I’m in D.C., sitting on a dais with 19 other people on a stage facing out at a dimly lit crowd of 2,600, most from places I’d never been.
It is the single most important moment of my life thus far. At sixteen years old, after a year serving as an International Trustee, I am moments away from finding out if I will be the President of the largest high school service organization in the world.
My heart is racing at impossible speeds and I’m in such sensory overload that I feel at any moment I might scream out, faint, vomit, if not all three at the same time.
On the opposite side of the stage from me a routine presentation is taking place. The outgoing President is making his remarks. And then it is time. He starts his announcement.
“The 2000-2001 Key Club International President is…”
My heart beats a slightly sped up pace in tribute as I write this now. I remember much about the campaign that led up to that moment, individual moments of triumph and embarrassment.
Mostly I remember the exhaustion, the feeling of running on pure adrenaline, and always being on the cusp of nausea.
It was the campaigning that did it to me. Hours of speechifying, answering questions, and trying desperately, at all costs to get people to like me, and more importantly, believe in me.
There were 31 rooms, one for each district in the Organization. From New York to California, from California to Jamaica, all districts were represented by a contingent symbolic of their actual size. Some rooms barely had 20 people, others had hundreds.
We were given five minutes in each room. Half of that was used for our stump speeches which sometimes were listened to attentively, and sometimes completely ignored in anticipation of the more interesting section, the Q&A.
It was the most important and most significant set of interviews of my life. Even today on a regular basis I can regularly reference things I learned from that experience that I’ve never learned anywhere else.
I had prepped for weeks and months. Memorizing names, slogans, state birds, songs, facts, figures and more. I have always been bad at studying and looking back I realize I was motivated by an incredible desire and a terrible fear of failure.
I willed the information into myself, beat it into my brain and my memory because I wanted this thing so bad.
Most of it stuck, some of it didn’t. So by the time it cam for caucusing, for meeting the thousands of people who were either excited to meet me or extremely interested in tearing me apart, all that was left was me.
It was a case study in honesty, patience, trust, improvisation and wit. Everything happened in such rapid succession there was only time to listen, react, and then move on.
If something went wrong in one room there was no time to rehash or complain, we had to prep for the next.

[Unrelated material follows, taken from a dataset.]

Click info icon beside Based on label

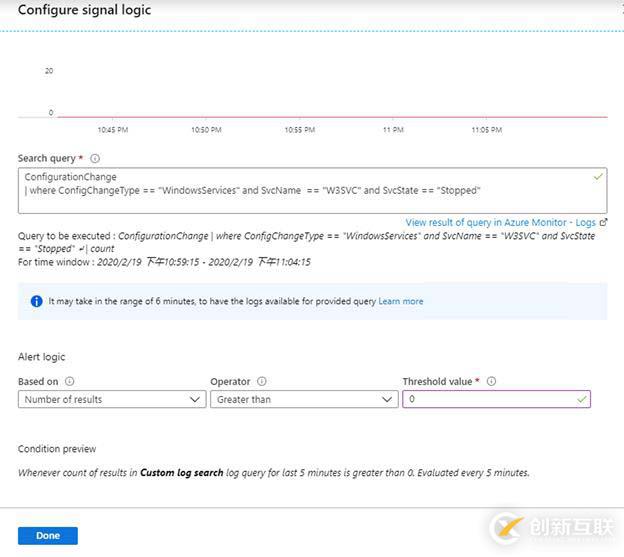point(69,381)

Sometimes we were running late, more often than not, everybody was running late.
All the time I had spent prepping and cramming had come down to letting all of it out in a handful of hours all so that I could lead an organization that had given me more than anything I had ever done in high school, introduced me to amazing people, and set me on a path that I might not have found otherwise.

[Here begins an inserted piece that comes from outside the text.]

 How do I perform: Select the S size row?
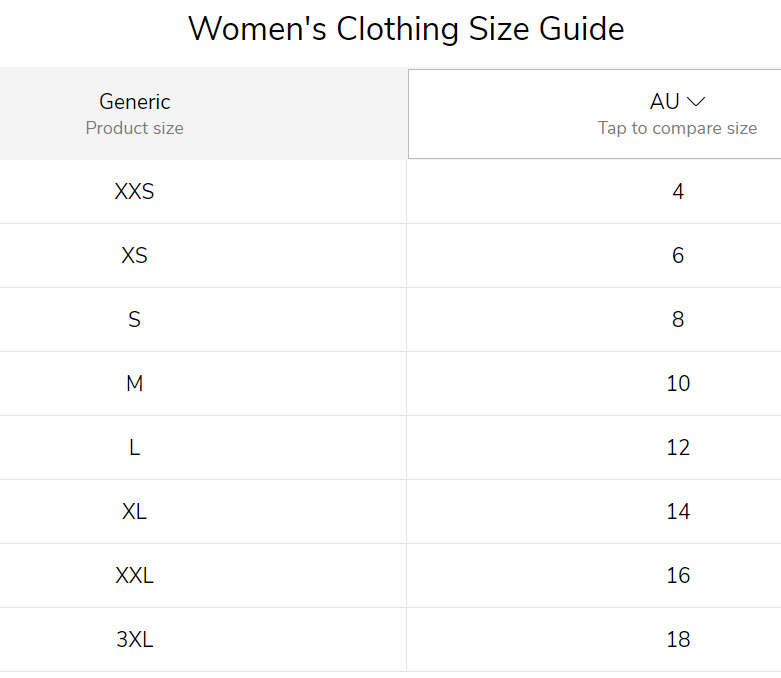click(x=390, y=319)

I wanted it so bad. I remember sitting up in my bed at night praying for things like wisdom and courage and strength and piles of other adjectives that my brain reached for.
And then it was the week of, and the night of, and then the minute.
A pool of three had been whittled down to two, I from New York sitting on a dais trying my best to appear calm and collected despite the nausea and pimples that had showed up on my forehead that morning, my competitor a girl from New Jersey who was sitting in the audience, perhaps feeling just as nervous, but whom nobody could see either way.
And in the way that people talk about the silence that precedes a significant moment, an infinite pause occurred.
“The 2000-2001 Key Club International President is, from the New…
And some significant portion of those 2,600 people roared and screamed and jumped out of their chairs as my competitor found her way to the stage.
I remember a feeling of calm that came over me almost instantly. It wasn’t bitterness or anger, there was disappointment sure, but a kind of acceptance that was almost preternatural and that I wish was still possible at my current age.
Perhaps it is.
I stood. The whole dais stood and applauded.
She came to the stage hugged the current president and then worked her way through the dais hugging everybody until she got to me at which point we hugged wonderfully, furiously. It was a hug of congratulations, of mutual acknowledgement, of exhaustion.
And it was wonderful.
My life went on that next year to be incredible, I travelled, I met more interesting people, there were laughs and girls and pictures of hilarious moments. All of which led up to a full scholarship to college.
But really, this isn’t a story about me. It’s not even a story about the girl who beat me. It’s not a story about competition or Key Club or anything like that.
This is a story about decency.
You see, about 7 years ago I was re-watching the tapes from that convention. Reliving all of that glory that seemed to exist in an insular bubble of perfection. Trying to see if we all looked as godlike as we probably felt at that time.
And I watched the election announcement again.
There, sitting in my parents living room with the surround sound, I thought I caught something as the outgoing president hugged the new one.
Something he said was picked up by the microphone which the audience didn’t hear, but the camera did because the audio from the mic went straight to the camera.
I played it back again, louder.
And there it was.
Something more insightful and important than winning or losing, something decent and true…
Something that always reminds me of what that whole experience was about and what I really learned…
Something I flash on now and again that always warms my heart…
As they hugged and I clapped on from the other side of the stage, the current president whispered…
“Congratulations, go give Rich a hug.”